Go with a smile!

Thursday, July 14, 2022

Curation

 

There was one time when I was around 15. By then I had been in 3 different schools. I was digging REM. There was one time when I heard their song “Perfect Circle”. For a while it was my favourite song, and I played it 20 times in a row, which of course is a great way to ruin it. In a way it's great: one of its greatest qualities is that it's elliptical and mysterious. (Of course I ruined its mystery by listening to it so much.)


But one line stuck with me: “perfect circle of acquaintances and friends”. One day around that time, I had a dream where everybody whose acquaintance I had ever made, including friends, were in the same room with me. And then somebody said to me, “this is the last time”. And things were sliding apart, the certainties were fading, people were going their own way, and there's nothing that I could do about it. And that also has to do with it being around the same age as when peoples' tribal brains start turning on: up until puberty, at 12, everybody can be everybody's friend. By 14 years old, everybody is sorted into tribes.

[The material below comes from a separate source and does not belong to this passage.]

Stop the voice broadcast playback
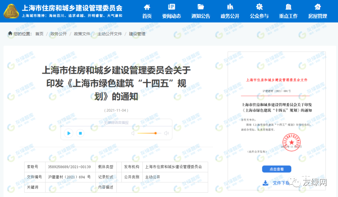The width and height of the screenshot is (338, 197). 80,133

One thing about growing older is that you end up hoarding stuff. At some point, you will lose control of the plot. Life will become messy and it will be punishing on people who don't clean up that mess. I once had an epiphany: nobody wants to live forever. At one point, you will have so many experiences that you will not be able to fit them into your brain. In a way I was both right and wrong. When you get to an older age, you will have a broader, more panoramic view of your life, but you will view each part of your life with lesser intensity. Large swaths of your life will actually disappear from view altogether.


It's like you can only really remember 20 years' worth of your life at any one point in time. So everything else has to disappear. Everything else has to be thrown away. There was a time when I thought that my life could only get better and better, and things that were coming into my scope were bigger and bigger. I was filling up like a balloon. But I eventually realised that some things have to disappear. I'll have to let go of them or else they'll burst. I have to cobble something together from what I have.

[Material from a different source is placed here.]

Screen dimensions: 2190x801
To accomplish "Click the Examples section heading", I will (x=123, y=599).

There was once I had a brief love affair with a girl from the other side of the world. That disappeared, and it's a branch of my life that has to be excised from memory. All the things I was when I was at school has disappeared, and that has to be excised too. When I was at the university, I took a lot of classes from different subjects, but I just exposed myself to too many ideas without fully mastering them or learning about their implications. They will have to go. I've bought a lot of books that I'll never read. I was a film buff for a period of time and that will have to disappear into the recesses of history. I lived in “Mexico” for years without really anything to show for it other than making money.


Steve Jobs said that what you do is not as important as what you do not do. He managed to pack an extraordinary amount of achievement into the last 10 years of his life because he had a ridiculous amount of focus. He oversaw the rollout of the iPod, iMusic and then the iPhone, and in many ways was the leader in these devices that basically changed the world.


In order to finish a project, you have to do all the things that make up the project. And not be diverted every single way. School is actually pretty bad at teaching people to be organised. Very often, a school syllabus is just thrown together without regard for how facts fit together. There is a very big difference between a piece of meat and an organism. An organism is living matter where almost everything contained within is an active entity contributing in some way to the organism's life. A piece of meat is merely a chunk of organic matter which doesn't actually do anything. Book knowledge, but especially that being taught in school, is more like meat than organisms.